Scientist aims to beat the clock in finding stem cell cures
There are no guarantees in scientific research, but Roger Pedersen has a better chance than most to make his dreams become reality. As the head of the world's biggest stem cell study centre, his hopes to find cures for diseases such as diabetes could be just a few years away.
Dr Pedersen, a professor of regenerative medicine at Britain's Cambridge University, has good reason to be optimistic. When named director of the university's new Stem Cell Institute last month, he was given a Euro16.5 million (HK$159.5 million) initial budget and leadership of a 250-strong scientific community. Most importantly, though, was the nature of the work he would lead - right on the cutting-edge of medicine.
Scientists view stem cells as the future of medicine. As the master cells that turn into every kind of human tissue, they could potentially be used to replace damaged cells in people suffering diseases.
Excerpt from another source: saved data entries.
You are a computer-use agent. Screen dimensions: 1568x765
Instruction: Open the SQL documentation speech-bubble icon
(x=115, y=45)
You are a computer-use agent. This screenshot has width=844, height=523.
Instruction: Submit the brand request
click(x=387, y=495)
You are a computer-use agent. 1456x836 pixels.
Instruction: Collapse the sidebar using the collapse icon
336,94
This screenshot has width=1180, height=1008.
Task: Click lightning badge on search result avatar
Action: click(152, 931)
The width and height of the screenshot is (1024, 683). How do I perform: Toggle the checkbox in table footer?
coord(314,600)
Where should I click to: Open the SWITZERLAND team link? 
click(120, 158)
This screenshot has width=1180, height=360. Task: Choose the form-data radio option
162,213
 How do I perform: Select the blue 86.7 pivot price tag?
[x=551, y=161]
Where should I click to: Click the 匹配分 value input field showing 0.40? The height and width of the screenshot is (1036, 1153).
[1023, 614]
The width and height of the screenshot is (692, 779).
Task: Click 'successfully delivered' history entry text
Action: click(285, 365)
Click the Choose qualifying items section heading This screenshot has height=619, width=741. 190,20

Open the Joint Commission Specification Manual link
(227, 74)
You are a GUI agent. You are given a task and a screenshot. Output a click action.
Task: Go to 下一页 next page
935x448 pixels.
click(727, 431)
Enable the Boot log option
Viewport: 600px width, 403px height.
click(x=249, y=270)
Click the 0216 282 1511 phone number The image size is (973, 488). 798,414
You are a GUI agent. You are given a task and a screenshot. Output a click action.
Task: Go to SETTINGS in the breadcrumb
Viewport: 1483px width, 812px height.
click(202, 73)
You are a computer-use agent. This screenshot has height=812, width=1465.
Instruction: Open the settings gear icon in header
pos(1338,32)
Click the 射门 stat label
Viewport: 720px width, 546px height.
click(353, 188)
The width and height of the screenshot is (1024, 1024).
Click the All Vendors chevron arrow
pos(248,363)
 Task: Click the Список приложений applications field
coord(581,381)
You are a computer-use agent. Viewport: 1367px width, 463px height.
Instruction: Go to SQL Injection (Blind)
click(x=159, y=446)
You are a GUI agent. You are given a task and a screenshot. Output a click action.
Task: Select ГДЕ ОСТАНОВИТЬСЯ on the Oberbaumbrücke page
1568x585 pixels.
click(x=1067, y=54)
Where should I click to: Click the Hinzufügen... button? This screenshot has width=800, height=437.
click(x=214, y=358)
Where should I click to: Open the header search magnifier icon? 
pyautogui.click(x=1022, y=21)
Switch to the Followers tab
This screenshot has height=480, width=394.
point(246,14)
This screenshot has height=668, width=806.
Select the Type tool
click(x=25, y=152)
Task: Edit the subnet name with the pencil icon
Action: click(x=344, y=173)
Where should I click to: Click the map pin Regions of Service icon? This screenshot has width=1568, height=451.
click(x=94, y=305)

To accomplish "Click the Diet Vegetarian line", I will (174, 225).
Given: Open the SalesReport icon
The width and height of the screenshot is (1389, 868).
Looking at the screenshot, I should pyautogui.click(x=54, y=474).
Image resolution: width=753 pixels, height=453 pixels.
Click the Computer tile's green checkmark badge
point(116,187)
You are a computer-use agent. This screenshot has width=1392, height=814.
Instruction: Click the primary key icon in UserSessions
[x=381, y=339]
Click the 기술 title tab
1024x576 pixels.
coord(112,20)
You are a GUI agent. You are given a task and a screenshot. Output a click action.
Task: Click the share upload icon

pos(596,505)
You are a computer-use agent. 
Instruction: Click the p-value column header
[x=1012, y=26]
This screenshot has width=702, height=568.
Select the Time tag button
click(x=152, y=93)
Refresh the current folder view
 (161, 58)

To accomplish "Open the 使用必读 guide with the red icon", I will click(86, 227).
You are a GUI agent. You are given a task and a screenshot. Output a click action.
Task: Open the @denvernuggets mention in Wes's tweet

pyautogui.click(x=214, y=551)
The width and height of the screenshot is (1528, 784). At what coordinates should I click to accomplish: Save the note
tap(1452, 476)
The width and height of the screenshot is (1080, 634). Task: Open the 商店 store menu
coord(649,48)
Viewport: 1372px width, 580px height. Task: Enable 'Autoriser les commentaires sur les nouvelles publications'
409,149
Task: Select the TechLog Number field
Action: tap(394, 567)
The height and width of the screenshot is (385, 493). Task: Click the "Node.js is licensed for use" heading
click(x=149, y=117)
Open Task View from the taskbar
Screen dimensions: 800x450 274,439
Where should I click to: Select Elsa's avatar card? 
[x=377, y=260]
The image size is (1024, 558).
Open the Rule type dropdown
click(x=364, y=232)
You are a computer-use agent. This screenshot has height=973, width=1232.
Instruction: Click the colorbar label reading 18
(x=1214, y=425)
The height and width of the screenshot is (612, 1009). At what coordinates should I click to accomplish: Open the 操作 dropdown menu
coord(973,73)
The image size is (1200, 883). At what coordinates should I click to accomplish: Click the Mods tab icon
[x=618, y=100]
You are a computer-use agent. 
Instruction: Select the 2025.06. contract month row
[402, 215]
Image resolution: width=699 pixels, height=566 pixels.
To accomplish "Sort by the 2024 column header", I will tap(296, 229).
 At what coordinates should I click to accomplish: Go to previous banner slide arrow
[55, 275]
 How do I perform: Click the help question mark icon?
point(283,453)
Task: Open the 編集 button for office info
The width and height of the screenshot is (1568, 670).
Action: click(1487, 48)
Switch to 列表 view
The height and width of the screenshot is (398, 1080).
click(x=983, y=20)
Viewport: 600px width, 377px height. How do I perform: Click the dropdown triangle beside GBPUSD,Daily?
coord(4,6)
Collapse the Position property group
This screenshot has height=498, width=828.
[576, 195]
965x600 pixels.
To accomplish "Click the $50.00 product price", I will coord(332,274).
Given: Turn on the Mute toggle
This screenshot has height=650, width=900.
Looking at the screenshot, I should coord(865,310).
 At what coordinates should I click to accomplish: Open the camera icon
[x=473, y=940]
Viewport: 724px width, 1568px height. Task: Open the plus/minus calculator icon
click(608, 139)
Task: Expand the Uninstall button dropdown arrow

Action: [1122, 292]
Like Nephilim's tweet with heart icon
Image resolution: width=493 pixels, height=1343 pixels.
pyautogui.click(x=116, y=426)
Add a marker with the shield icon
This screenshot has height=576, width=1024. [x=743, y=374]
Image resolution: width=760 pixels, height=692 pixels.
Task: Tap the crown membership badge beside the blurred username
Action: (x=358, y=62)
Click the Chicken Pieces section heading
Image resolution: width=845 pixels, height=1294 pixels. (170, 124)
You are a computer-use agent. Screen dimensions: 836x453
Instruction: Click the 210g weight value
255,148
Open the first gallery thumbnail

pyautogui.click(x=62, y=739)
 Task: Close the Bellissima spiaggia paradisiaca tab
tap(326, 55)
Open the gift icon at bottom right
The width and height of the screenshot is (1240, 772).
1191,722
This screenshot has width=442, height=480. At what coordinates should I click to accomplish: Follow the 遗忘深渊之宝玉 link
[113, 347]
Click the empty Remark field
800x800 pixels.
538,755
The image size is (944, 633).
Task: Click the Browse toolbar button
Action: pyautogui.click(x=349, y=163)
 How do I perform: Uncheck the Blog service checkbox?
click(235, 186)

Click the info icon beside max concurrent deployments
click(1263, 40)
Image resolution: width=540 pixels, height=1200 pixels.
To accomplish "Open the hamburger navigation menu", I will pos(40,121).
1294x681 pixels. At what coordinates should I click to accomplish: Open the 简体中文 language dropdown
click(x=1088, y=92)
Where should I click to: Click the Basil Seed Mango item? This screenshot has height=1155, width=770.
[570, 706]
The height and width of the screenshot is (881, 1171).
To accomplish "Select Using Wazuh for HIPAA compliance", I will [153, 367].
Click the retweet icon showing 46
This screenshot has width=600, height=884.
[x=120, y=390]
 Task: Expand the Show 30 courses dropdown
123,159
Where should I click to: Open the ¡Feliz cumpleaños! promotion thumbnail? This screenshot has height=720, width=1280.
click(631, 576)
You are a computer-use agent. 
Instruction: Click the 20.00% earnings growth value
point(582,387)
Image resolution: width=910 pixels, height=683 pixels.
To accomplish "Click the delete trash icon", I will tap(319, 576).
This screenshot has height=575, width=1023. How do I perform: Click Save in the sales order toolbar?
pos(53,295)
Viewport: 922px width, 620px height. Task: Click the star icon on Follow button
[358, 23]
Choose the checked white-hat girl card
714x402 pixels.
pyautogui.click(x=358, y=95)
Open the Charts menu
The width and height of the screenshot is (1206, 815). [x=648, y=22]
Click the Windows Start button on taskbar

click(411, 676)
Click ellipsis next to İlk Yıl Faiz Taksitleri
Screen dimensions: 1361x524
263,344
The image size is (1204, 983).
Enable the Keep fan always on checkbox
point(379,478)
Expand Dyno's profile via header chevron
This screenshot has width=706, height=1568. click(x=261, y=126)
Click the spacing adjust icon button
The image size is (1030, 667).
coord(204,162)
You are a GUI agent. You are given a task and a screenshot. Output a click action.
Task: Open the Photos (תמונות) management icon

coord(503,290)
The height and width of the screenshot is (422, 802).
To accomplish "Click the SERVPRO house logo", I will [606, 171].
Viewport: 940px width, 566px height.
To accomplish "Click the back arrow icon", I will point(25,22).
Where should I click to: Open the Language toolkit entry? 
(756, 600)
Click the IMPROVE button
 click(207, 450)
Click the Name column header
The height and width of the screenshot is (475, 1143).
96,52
While breakthroughs so far have been made by researchers working with blood cells, no significant achievements have yet been made in finding cures for killer diseases such as diabetes, Parkinson's and Alzheimer's.
Research teams have also generally been small, in size and focus, and limited to a few countries where finance for such work is available - the US, Britain, Australia, China, Singapore and South Korea. The field was limited further in 2001, when US President George W. Bush banned federally funded laboratories from doing work that involved the creation of any type of human embryo.
That was the impetus for Dr Pedersen, an American, to move to Cambridge University from the University of California in San Francisco. Britain was the first country to authorise the cloning of human embryos to produce stem cells for research. It also boasts the world's first human stem cell bank.
Although Britain has strict legal safeguards in place for such work, Dr Pedersen considers the environment ideal to deliver clinical benefits as soon as possible. 'We have freedom to operate here,' the 59-year-old scientist said from his office this week. 'We can take the work all the way to the clinic. There are no constraints other than the rather strict regulatory framework that exists in the United Kingdom. But there are no political restraints on the work - it, rather than the politics, leads the way.'
Mr Bush's aversion to research with embryonic and cloned human stem cells is based on pro-life religious arguments centred on foetal development. The contention is that using such cells for research is, in effect, murder.
Senator John Kerry, Mr Bush's challenger for the US presidency in November's elections, recognised the constraints being put on American research during a campaign speech in the state of Colorado last month. The Democratic Party candidate had just won the endorsement of 48 Nobel Prize-winning scientists who accused Mr Bush of 'compromising our future'.
'We need a president who will again embrace the tradition of looking towards the future and new discoveries with hope based on scientific facts, not fear,' Mr Kerry said, outlining plans to lift American barriers to stem cell research.
Dr Pedersen described the move as 'admirable', although he did not believe it would lead to a long-term shift in US policy on research on human stem cells. 'One of the problems for the US that cannot be undone is the volatility of the policy and its susceptibility to a political outcome,' he said. 'That has not seemed to be the case in the UK. It has a stable, well-articulated, well-accepted policy in support of stem cell research.'
He also praised stem cell work being done in Asia, particularly China, Singapore, South Korea and Australia, which he described as 'a part of the world to watch very closely for major contributions'.
Scientists know little about stem cell research taking place in China. The few papers published by Chinese scientists in English-language journals - the internationally recognised method of announcing breakthrough - have spoken of wide-ranging work in all areas.
Research work at Singapore's Biopolis scientific park is much better documented. Doctors there recently announced they had successfully transplanted umbilical cord stem cell blood to a 17-year-old boy suffering from a genetic disease that made him susceptible to severe infections. But Dr Pedersen saw such work as competitive only in the sense that scientists were vying for prominence.
'Researchers worldwide are all involved in an international undertaking and are seeking to do it co-operatively with other countries,' he said. 'No single country can do this by themselves, so it is important for us to use an international model such as the Genome Project so that we can achieve this in the shortest possible time.'
The Cambridge effort was geared to that aim, he said. Drawing together 200 scientists in the university and a further 50 hired researchers into six core groups and about 20 other affiliated teams, the centre would be ideally positioned to seek cures.
The two areas of research would be basic stem cell biology and the study of clinically useful cell types. Mammalian, as well as human cell systems, would be studied.
Clinical research would focus on afflictions associated with the brain, specifically diabetes and Parkinson's disease. 'We've chosen these two disease areas because they could possibly be treated with a single, purified cell type,' he said. 'These have been picked because they're realisable targets.'
He believed that finding cures for diabetes and Parkinson's would provide a path to tackling other diseases. With these resources, there was a high probability of success in a matter of years after achieving the initial aims.
Dr Pedersen spoke with the zeal of someone on a mission. With such resolve, his goals - although unreachable now - could soon be within his grasp.